What you have to do: "1600x1002 pixels." appears in one line of the records below. Output that line and each one after it, exactly, through the last line.
BEGIN Dataset records
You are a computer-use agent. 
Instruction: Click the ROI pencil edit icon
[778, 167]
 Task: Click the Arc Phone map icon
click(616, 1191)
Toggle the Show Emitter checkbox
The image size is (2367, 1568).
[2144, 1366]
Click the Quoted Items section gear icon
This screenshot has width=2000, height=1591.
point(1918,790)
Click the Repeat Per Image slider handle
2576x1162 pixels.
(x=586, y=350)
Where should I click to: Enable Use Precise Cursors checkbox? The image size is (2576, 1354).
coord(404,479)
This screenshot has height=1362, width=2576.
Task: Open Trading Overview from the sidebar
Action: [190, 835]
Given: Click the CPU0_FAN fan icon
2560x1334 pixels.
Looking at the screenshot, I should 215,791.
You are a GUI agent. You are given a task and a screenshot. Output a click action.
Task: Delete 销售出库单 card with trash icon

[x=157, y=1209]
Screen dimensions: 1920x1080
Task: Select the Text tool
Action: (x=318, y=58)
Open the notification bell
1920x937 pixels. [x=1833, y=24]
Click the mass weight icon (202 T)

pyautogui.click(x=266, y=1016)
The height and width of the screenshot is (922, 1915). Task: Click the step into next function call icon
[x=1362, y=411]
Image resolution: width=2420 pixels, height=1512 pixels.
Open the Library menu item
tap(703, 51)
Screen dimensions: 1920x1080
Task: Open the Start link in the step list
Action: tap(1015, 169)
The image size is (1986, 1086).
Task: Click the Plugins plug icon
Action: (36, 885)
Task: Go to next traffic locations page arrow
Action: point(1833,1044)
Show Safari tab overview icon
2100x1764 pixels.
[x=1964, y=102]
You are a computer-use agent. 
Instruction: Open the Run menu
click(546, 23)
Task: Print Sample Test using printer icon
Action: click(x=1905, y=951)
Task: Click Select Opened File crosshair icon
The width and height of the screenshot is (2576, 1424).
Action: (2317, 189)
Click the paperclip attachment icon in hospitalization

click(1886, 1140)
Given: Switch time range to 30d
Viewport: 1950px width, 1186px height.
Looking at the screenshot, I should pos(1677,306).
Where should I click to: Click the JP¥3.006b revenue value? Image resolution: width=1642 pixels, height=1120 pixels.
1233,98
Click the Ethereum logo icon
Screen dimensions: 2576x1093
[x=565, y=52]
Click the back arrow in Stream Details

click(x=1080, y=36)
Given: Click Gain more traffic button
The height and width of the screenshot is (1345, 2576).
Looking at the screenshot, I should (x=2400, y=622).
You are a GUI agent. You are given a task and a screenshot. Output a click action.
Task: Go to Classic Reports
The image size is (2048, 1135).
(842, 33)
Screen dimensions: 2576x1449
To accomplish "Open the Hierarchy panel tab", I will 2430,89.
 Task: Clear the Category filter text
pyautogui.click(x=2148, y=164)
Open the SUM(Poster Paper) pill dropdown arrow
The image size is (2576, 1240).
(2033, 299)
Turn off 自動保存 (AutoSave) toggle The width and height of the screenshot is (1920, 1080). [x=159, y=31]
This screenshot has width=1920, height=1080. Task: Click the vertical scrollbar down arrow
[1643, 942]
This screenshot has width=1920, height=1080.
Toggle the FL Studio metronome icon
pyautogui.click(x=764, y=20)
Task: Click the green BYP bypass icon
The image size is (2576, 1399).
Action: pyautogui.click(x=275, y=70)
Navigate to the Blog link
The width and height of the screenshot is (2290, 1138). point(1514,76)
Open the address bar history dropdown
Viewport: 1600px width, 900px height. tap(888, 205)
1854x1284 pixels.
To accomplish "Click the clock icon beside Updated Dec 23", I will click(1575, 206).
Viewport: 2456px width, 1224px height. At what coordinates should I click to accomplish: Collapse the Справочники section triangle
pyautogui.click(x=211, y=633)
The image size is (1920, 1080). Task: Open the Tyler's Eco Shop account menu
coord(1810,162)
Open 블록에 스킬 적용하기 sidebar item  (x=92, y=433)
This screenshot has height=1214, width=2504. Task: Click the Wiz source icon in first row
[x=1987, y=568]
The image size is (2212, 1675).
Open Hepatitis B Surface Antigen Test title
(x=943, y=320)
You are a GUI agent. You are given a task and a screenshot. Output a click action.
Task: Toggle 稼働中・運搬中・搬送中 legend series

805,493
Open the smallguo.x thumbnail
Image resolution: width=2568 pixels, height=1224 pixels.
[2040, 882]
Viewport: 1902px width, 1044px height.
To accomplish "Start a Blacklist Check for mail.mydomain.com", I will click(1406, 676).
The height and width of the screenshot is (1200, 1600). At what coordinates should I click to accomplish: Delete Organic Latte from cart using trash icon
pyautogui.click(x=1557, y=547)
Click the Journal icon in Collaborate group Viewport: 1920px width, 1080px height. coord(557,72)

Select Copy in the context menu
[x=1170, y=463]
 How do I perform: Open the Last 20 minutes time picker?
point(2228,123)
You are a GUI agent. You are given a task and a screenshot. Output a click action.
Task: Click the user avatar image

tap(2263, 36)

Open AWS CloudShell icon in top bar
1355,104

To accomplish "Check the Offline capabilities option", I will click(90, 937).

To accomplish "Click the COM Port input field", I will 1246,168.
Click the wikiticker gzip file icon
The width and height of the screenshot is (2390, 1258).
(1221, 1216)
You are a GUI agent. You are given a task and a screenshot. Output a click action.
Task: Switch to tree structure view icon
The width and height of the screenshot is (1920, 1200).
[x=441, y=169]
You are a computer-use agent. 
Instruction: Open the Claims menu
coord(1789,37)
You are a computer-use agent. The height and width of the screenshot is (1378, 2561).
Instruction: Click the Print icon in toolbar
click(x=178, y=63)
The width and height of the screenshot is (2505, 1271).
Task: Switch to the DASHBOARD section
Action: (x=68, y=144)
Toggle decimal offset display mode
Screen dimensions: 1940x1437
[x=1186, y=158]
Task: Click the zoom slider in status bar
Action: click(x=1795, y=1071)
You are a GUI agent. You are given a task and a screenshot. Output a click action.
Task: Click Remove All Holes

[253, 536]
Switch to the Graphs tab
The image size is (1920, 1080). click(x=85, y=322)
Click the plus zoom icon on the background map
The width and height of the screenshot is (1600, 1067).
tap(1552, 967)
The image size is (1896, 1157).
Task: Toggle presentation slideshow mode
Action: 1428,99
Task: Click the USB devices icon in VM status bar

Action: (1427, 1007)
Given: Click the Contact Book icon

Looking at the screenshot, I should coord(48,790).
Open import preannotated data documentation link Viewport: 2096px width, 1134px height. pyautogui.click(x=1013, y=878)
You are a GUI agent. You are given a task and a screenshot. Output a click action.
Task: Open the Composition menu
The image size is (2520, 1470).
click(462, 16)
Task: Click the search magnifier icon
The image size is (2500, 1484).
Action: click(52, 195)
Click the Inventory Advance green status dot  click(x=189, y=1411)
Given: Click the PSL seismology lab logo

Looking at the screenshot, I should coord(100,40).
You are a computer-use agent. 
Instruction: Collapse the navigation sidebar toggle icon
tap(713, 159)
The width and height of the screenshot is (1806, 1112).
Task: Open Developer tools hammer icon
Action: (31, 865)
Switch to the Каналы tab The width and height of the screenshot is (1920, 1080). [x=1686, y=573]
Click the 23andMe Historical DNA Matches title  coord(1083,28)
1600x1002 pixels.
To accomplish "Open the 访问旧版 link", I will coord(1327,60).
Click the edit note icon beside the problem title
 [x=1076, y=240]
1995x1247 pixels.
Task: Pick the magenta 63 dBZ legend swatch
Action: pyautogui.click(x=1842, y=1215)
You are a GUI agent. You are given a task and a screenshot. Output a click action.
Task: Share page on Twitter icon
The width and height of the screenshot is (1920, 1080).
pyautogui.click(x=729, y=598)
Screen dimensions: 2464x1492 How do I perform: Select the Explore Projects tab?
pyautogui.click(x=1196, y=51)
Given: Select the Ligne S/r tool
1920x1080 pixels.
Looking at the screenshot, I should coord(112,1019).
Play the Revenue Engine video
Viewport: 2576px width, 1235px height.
END Dataset records
Task answer:
1600x1002 pixels.
To accomplish "Open the 访问旧版 link", I will coord(1327,60).
Click the edit note icon beside the problem title
 [x=1076, y=240]
1995x1247 pixels.
Task: Pick the magenta 63 dBZ legend swatch
Action: pyautogui.click(x=1842, y=1215)
You are a GUI agent. You are given a task and a screenshot. Output a click action.
Task: Share page on Twitter icon
The width and height of the screenshot is (1920, 1080).
pyautogui.click(x=729, y=598)
Screen dimensions: 2464x1492 How do I perform: Select the Explore Projects tab?
pyautogui.click(x=1196, y=51)
Given: Select the Ligne S/r tool
1920x1080 pixels.
Looking at the screenshot, I should coord(112,1019).
Play the Revenue Engine video
Viewport: 2576px width, 1235px height.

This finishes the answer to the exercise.